| What you should do |
From the entries below, copy each line in which the word "chart" occurs.

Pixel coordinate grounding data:

------

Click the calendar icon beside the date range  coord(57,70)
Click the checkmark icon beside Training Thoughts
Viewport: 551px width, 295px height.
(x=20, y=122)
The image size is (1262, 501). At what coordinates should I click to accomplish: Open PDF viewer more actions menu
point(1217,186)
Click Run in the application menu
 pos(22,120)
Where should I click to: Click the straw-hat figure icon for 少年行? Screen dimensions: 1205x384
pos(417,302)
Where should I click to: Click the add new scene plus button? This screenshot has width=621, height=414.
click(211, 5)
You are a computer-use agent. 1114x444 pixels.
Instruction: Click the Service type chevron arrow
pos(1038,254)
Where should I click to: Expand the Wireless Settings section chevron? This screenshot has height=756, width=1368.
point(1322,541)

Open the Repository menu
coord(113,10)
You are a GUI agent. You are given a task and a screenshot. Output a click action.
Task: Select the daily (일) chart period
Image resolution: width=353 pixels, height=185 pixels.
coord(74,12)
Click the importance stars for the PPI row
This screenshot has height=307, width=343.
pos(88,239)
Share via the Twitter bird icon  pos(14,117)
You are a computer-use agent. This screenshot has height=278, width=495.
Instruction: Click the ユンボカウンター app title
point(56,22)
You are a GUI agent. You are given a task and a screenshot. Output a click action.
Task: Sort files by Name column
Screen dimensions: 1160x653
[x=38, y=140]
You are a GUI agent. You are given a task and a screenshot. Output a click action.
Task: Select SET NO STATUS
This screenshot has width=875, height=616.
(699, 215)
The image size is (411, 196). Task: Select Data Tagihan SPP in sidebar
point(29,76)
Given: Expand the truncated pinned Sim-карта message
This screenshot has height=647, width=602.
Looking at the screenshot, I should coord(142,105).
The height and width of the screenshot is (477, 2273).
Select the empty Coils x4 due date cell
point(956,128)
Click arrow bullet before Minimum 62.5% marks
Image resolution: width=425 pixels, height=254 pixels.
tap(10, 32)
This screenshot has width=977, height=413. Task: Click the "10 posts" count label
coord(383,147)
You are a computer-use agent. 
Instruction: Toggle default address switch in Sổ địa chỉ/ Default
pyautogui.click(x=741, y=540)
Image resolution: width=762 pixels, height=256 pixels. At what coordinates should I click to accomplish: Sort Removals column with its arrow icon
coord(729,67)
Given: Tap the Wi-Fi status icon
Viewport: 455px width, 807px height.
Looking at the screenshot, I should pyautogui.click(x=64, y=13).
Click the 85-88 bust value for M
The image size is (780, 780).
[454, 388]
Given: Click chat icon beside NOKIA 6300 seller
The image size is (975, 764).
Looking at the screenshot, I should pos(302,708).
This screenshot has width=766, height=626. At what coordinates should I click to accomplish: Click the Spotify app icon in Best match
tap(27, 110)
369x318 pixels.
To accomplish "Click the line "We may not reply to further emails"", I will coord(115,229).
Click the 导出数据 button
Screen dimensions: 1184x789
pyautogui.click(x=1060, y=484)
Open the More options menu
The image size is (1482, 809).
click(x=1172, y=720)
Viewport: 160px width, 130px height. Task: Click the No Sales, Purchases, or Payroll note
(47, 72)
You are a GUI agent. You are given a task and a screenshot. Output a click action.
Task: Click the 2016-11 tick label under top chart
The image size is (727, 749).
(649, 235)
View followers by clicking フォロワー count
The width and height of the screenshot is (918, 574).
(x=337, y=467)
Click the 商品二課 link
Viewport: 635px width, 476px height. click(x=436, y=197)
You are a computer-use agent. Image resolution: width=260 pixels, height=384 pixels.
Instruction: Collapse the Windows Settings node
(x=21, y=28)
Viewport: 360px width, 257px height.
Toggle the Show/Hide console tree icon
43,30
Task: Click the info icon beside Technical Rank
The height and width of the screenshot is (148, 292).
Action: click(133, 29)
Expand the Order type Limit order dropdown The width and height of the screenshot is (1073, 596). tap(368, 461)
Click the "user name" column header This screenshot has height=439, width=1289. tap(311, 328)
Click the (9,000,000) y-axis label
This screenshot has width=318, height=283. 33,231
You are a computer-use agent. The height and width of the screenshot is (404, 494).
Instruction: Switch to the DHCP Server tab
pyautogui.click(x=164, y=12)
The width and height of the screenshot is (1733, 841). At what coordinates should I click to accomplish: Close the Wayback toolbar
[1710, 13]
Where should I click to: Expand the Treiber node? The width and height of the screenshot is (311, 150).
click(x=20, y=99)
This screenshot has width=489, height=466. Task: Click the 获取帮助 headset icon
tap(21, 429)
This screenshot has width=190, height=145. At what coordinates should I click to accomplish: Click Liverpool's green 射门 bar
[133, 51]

------

| Written answer |
Task: Select the daily (일) chart period
Task: Click the 2016-11 tick label under top chart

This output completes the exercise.